TASK DIRECTIONS:
Extract the opening line of the entries and every line after it, stopping at and including the line that contains "鼻のニキビは中学生の敵！予防法と早く治す知識を知らない人へ (230, 2315)". Do not include pictures.

(Stored data)
◆ ◆ ◆ ◆
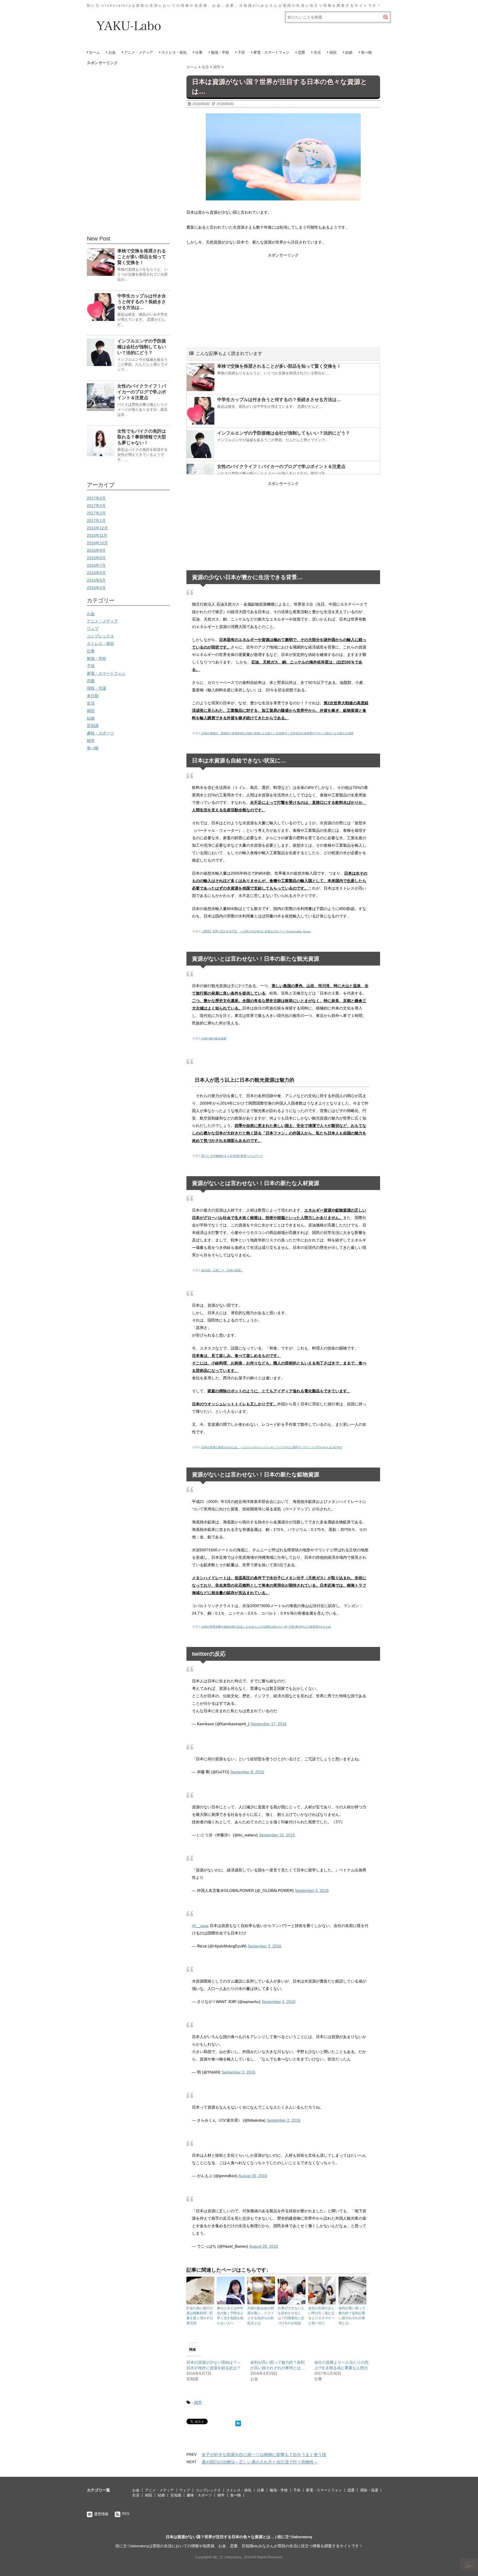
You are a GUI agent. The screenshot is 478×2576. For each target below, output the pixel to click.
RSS (125, 2514)
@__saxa (200, 1925)
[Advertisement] (283, 297)
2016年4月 (96, 587)
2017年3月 (96, 505)
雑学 (198, 2402)
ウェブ (92, 628)
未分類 (92, 696)
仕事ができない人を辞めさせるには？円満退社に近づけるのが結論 (291, 2315)
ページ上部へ (469, 2564)
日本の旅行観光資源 (213, 1038)
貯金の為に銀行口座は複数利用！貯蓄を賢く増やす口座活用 (199, 2315)
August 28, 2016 (263, 2246)
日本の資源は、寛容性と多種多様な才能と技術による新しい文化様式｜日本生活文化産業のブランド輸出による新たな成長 (277, 733)
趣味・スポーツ (100, 733)
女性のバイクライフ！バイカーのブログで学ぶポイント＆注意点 (281, 466)
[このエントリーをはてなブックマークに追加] (238, 2422)
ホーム (94, 52)
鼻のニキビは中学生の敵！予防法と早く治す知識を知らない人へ (230, 2315)
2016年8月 (96, 558)
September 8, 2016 (247, 1772)
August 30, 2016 (252, 2176)
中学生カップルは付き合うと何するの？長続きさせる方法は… (279, 399)
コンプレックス (100, 636)
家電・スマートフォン (271, 52)
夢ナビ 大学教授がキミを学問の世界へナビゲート (232, 1155)
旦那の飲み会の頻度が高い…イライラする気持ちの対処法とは (260, 2315)
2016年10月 (97, 543)
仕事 (198, 52)
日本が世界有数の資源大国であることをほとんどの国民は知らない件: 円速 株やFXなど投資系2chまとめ (266, 1626)
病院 (333, 52)
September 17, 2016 (269, 1724)
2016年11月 (97, 535)
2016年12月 (97, 528)
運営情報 (101, 2514)
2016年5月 (96, 580)
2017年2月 (96, 513)
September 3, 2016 (264, 1946)
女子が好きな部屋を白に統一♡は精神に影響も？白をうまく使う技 (264, 2454)
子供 (241, 52)
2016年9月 (96, 550)
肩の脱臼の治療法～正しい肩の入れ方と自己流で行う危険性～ (260, 2462)
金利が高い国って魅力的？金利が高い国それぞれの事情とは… (352, 2315)
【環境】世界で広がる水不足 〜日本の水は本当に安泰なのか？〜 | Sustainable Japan (256, 931)
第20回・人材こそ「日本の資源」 (222, 1270)
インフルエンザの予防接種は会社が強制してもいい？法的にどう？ (283, 433)
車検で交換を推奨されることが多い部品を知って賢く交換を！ (279, 366)
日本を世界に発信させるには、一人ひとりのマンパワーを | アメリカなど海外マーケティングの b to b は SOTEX (271, 1447)
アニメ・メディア (138, 52)
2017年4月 (96, 498)
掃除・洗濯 (96, 688)
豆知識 (92, 725)
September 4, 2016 (312, 1890)
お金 (112, 52)
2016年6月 (96, 573)
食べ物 (366, 52)
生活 (317, 52)
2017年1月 (96, 520)
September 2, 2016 (283, 2120)
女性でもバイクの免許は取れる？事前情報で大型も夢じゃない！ (141, 437)
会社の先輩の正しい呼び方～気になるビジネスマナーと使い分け (321, 2315)
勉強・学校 (220, 52)
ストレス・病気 (174, 52)
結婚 (348, 52)
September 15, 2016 (277, 1835)
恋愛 (301, 52)
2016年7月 (96, 565)
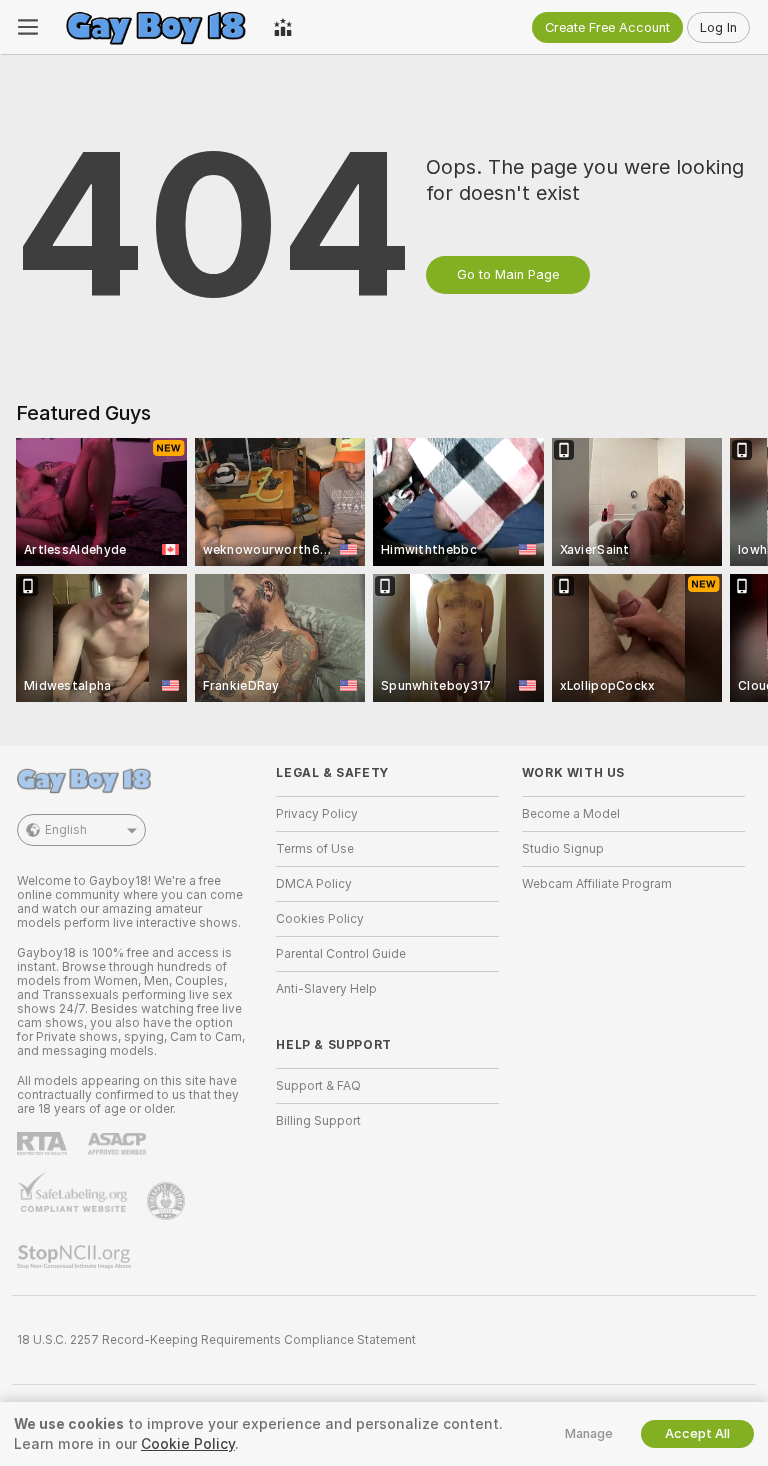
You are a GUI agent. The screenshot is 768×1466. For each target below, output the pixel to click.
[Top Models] (283, 27)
◆ ◆ ◆ ◆
TASK ANSWER:
You are a GUI agent. The screenshot is 478×2576. For each target below, output the pixel to click.
RSS (125, 2514)
@__saxa (200, 1925)
[Advertisement] (283, 297)
2016年4月 (96, 587)
2017年3月 (96, 505)
雑学 (198, 2402)
ウェブ (92, 628)
未分類 (92, 696)
仕事ができない人を辞めさせるには？円満退社に近づけるのが結論 (291, 2315)
ページ上部へ (469, 2564)
日本の旅行観光資源 (213, 1038)
貯金の為に銀行口座は複数利用！貯蓄を賢く増やす口座活用 (199, 2315)
August 28, 2016 (263, 2246)
日本の資源は、寛容性と多種多様な才能と技術による新しい文化様式｜日本生活文化産業のブランド輸出による新たな成長 (277, 733)
趣味・スポーツ (100, 733)
女性のバイクライフ！バイカーのブログで学ぶポイント＆注意点 (281, 466)
[このエントリーをはてなブックマークに追加] (238, 2422)
ホーム (94, 52)
鼻のニキビは中学生の敵！予防法と早く治す知識を知らない人へ (230, 2315)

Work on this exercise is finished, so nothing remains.